* _Data extracts_
^^^^^^^^
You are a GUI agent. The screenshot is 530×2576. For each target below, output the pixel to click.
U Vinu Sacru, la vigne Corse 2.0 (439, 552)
^^^^^^^^
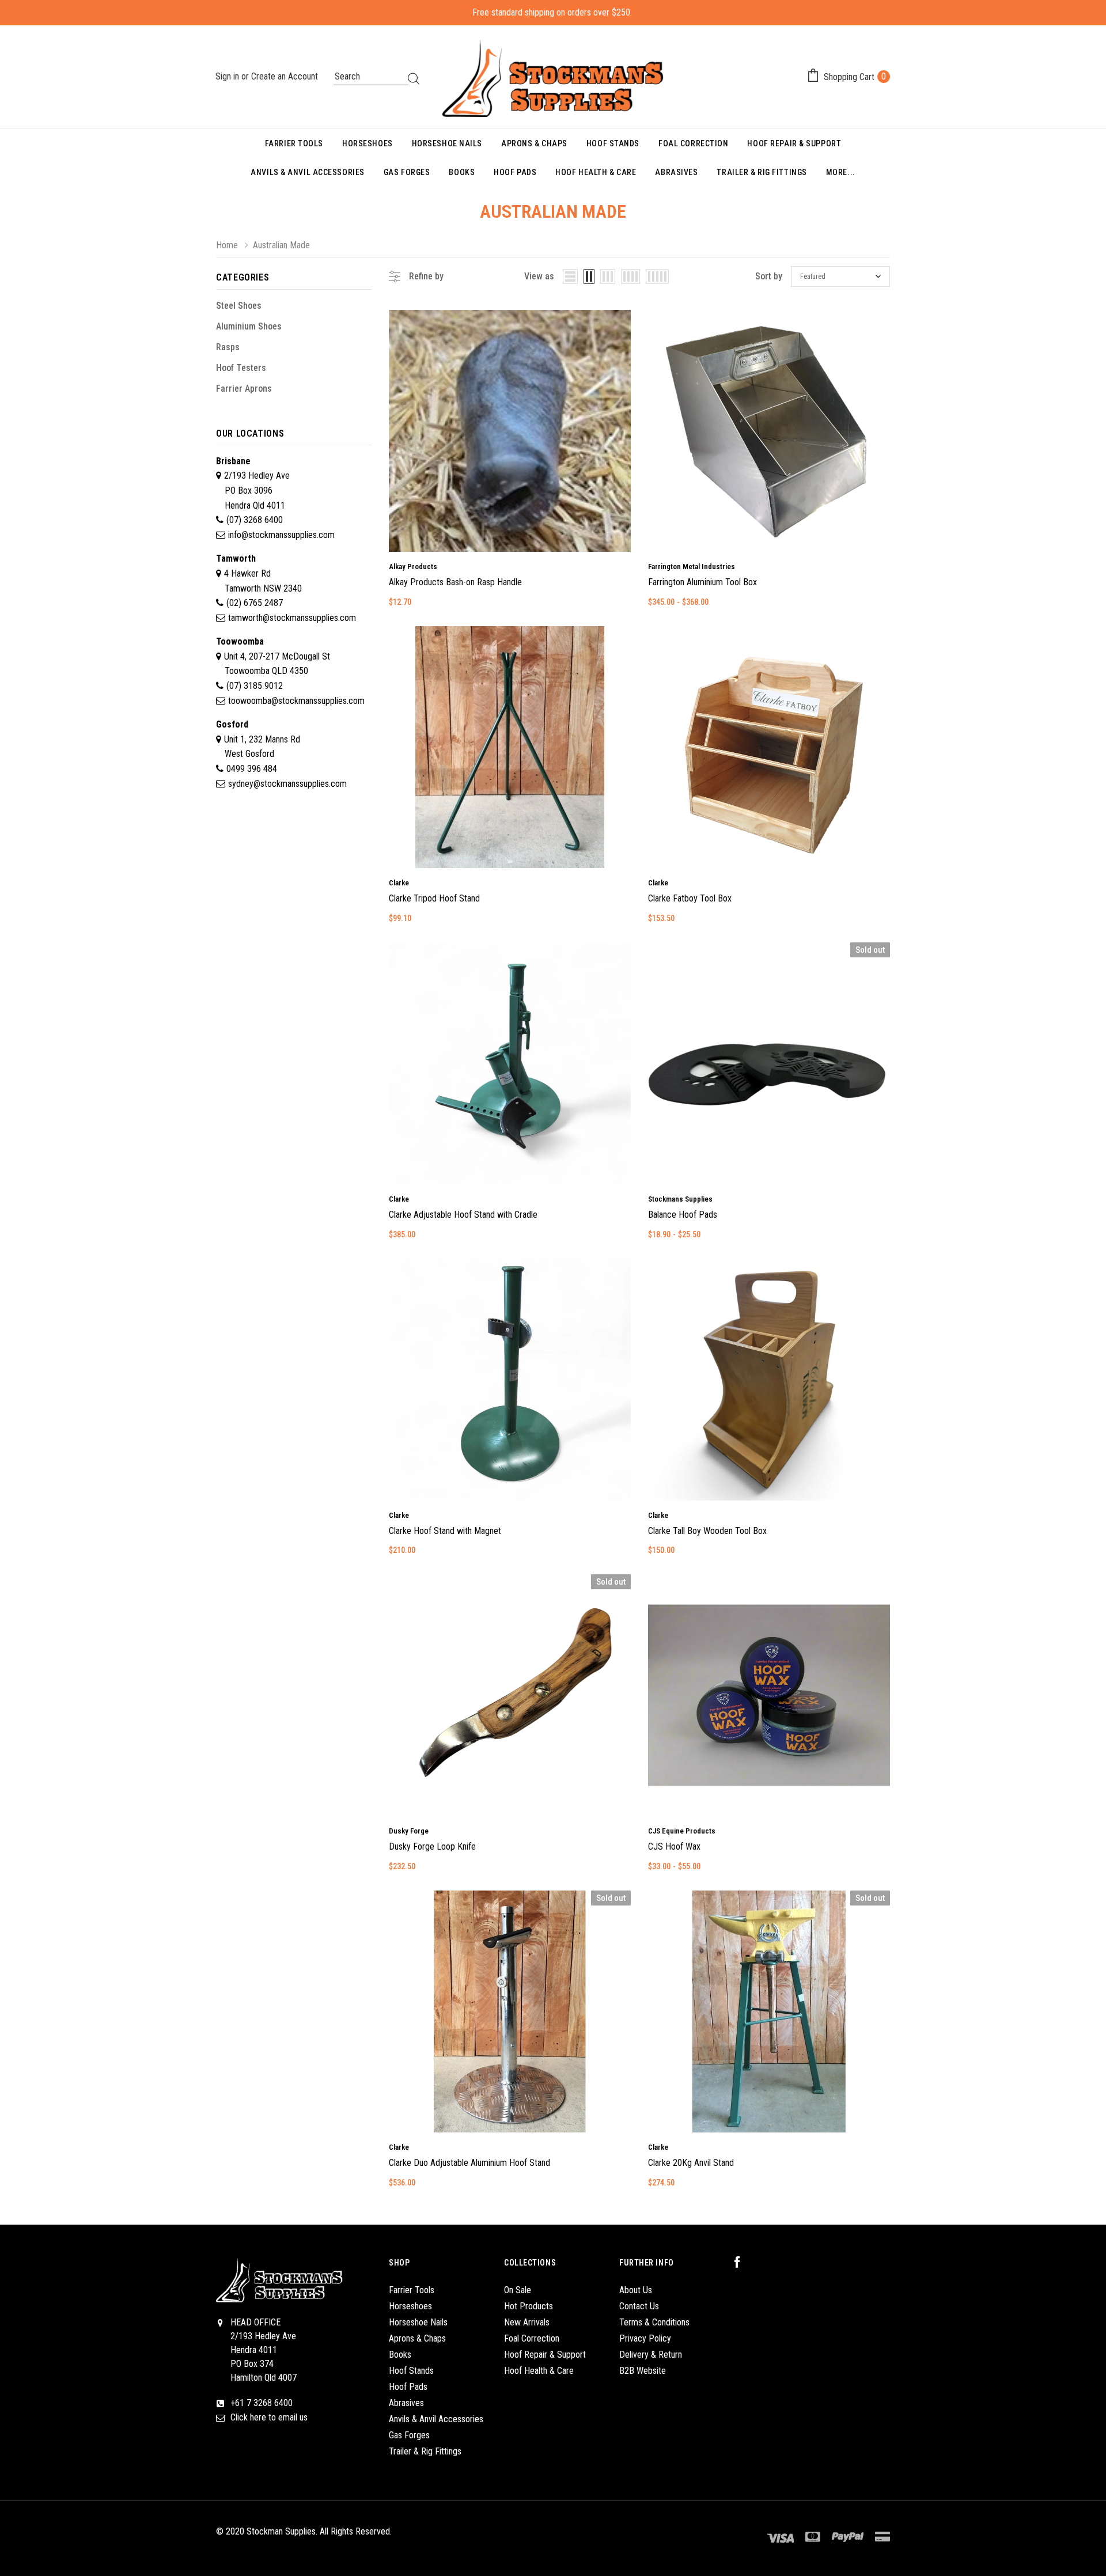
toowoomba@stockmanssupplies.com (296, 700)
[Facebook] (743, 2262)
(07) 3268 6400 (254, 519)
^^^^^^^^
* _What you will do_
Would you please copy exactly the part of the entries above that begins at the line containing "You are a GUI" and ends at the line containing "U Vinu Sacru, la vigne Corse 2.0 (439, 552)", both lines included?

* _Finished task_
You are a GUI agent. The screenshot is 530×2576. For each target below, output the pixel to click.
U Vinu Sacru, la vigne Corse 2.0 (439, 552)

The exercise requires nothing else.